Steps you can take include:
Call it enlightened self-interest: Policies you establish now may end up helping you and yours in a few years. For instance, impaired hearing becomes an issue, "so we have strobe-light fire alarms" in addition to standard aural alarms, says Mel Atkinson, national operations manager of the Michigan-based CSI Support and Development Services, which provides consumer-cooperative housing for low-income seniors in four states. "We avoid plush carpets and heavy carpet-padding," to help minimize trips and falls. "These kinds of things are specific to the housing we do, but people are living longer [in general] and these are the kinds of things we all may have to be thinking about."
Some of what CSI does can translate directly to New York co-ops and condos, particularly those becoming NORCs (Naturally Occurring Retirement Communities).
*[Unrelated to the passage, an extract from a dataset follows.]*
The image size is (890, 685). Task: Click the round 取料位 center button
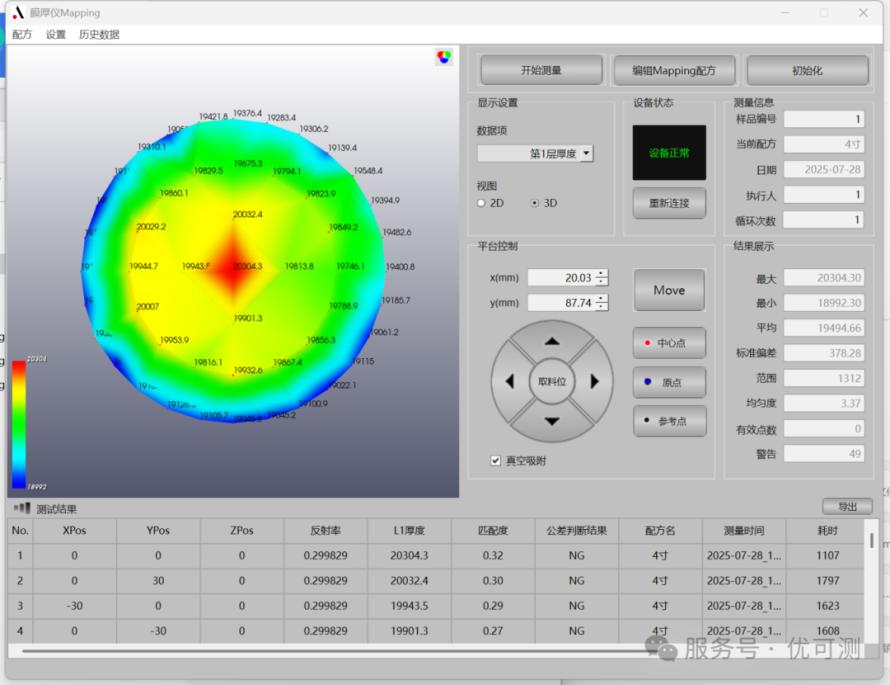click(552, 381)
Organizations such as the National Aging in Place Council, the National Academy on an Aging Society and the granddaddy, so to speak, of them all, the American Association of Retired Persons (AARP) offer ideas and lists of resources on their websites and elsewhere.
An easy-to-overlook issue is that of home-care aides, particularly 24-hour caregivers who move into a shareholder or unit-owner's apartment. When anyone, whether a senior or a chronically ill younger person, needs a home-care aide, there's no question that one must be allowed, attorneys say.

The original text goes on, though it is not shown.